WHAT IS NEEDED
Reproduce the records below verbatim, preserving their order and line breaks.

MATERIALS PROVIDED
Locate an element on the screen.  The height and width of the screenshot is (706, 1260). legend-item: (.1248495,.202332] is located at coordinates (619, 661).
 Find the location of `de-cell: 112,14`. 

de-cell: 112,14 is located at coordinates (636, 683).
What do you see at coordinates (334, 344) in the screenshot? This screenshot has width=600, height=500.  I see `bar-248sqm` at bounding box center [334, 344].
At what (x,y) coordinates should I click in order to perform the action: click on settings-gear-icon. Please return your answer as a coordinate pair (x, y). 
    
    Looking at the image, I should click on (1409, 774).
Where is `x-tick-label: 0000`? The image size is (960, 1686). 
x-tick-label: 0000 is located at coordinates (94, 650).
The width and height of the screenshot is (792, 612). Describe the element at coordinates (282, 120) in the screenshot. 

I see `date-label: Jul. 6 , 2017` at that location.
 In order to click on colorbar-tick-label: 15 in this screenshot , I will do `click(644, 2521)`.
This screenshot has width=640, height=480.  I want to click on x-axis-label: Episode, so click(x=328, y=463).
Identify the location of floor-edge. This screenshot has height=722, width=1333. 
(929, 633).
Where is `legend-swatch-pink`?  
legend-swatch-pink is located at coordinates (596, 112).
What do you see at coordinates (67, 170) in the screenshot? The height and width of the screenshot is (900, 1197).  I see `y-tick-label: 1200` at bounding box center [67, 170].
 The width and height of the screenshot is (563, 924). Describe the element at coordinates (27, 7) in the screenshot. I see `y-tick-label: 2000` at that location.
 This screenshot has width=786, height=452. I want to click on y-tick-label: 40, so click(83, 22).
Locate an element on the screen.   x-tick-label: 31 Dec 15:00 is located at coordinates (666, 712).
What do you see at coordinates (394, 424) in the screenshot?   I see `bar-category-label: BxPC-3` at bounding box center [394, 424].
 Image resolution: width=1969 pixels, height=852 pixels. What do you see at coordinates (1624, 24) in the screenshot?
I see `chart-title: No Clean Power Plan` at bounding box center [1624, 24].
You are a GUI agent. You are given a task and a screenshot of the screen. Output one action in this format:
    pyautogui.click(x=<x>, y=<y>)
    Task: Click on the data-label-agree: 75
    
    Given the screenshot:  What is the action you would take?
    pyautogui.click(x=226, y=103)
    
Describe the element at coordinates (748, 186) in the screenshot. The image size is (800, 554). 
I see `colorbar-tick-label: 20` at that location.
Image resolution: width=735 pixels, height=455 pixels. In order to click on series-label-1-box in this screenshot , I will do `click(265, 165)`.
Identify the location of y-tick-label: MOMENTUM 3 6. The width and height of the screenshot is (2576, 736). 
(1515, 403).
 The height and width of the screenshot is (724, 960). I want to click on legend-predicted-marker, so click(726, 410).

ANSWER BOX
Locate an element on the screen.  The height and width of the screenshot is (706, 1260). legend-item: (.1248495,.202332] is located at coordinates (619, 661).
 Find the location of `de-cell: 112,14`. 

de-cell: 112,14 is located at coordinates (636, 683).
What do you see at coordinates (334, 344) in the screenshot? This screenshot has width=600, height=500.  I see `bar-248sqm` at bounding box center [334, 344].
At what (x,y) coordinates should I click in order to perform the action: click on settings-gear-icon. Please return your answer as a coordinate pair (x, y). 
    
    Looking at the image, I should click on (1409, 774).
Where is `x-tick-label: 0000`? The image size is (960, 1686). 
x-tick-label: 0000 is located at coordinates (94, 650).
The width and height of the screenshot is (792, 612). Describe the element at coordinates (282, 120) in the screenshot. 

I see `date-label: Jul. 6 , 2017` at that location.
 In order to click on colorbar-tick-label: 15 in this screenshot , I will do `click(644, 2521)`.
This screenshot has width=640, height=480.  I want to click on x-axis-label: Episode, so click(x=328, y=463).
Identify the location of floor-edge. This screenshot has height=722, width=1333. 
(929, 633).
Where is `legend-swatch-pink`?  
legend-swatch-pink is located at coordinates (596, 112).
What do you see at coordinates (67, 170) in the screenshot? The height and width of the screenshot is (900, 1197).  I see `y-tick-label: 1200` at bounding box center [67, 170].
 The width and height of the screenshot is (563, 924). Describe the element at coordinates (27, 7) in the screenshot. I see `y-tick-label: 2000` at that location.
 This screenshot has width=786, height=452. I want to click on y-tick-label: 40, so click(83, 22).
Locate an element on the screen.   x-tick-label: 31 Dec 15:00 is located at coordinates (666, 712).
What do you see at coordinates (394, 424) in the screenshot?   I see `bar-category-label: BxPC-3` at bounding box center [394, 424].
 Image resolution: width=1969 pixels, height=852 pixels. What do you see at coordinates (1624, 24) in the screenshot?
I see `chart-title: No Clean Power Plan` at bounding box center [1624, 24].
You are a GUI agent. You are given a task and a screenshot of the screen. Output one action in this format:
    pyautogui.click(x=<x>, y=<y>)
    Task: Click on the data-label-agree: 75
    
    Given the screenshot:  What is the action you would take?
    pyautogui.click(x=226, y=103)
    
Describe the element at coordinates (748, 186) in the screenshot. The image size is (800, 554). 
I see `colorbar-tick-label: 20` at that location.
Image resolution: width=735 pixels, height=455 pixels. In order to click on series-label-1-box in this screenshot , I will do `click(265, 165)`.
Identify the location of y-tick-label: MOMENTUM 3 6. The width and height of the screenshot is (2576, 736). 
(1515, 403).
 The height and width of the screenshot is (724, 960). I want to click on legend-predicted-marker, so click(726, 410).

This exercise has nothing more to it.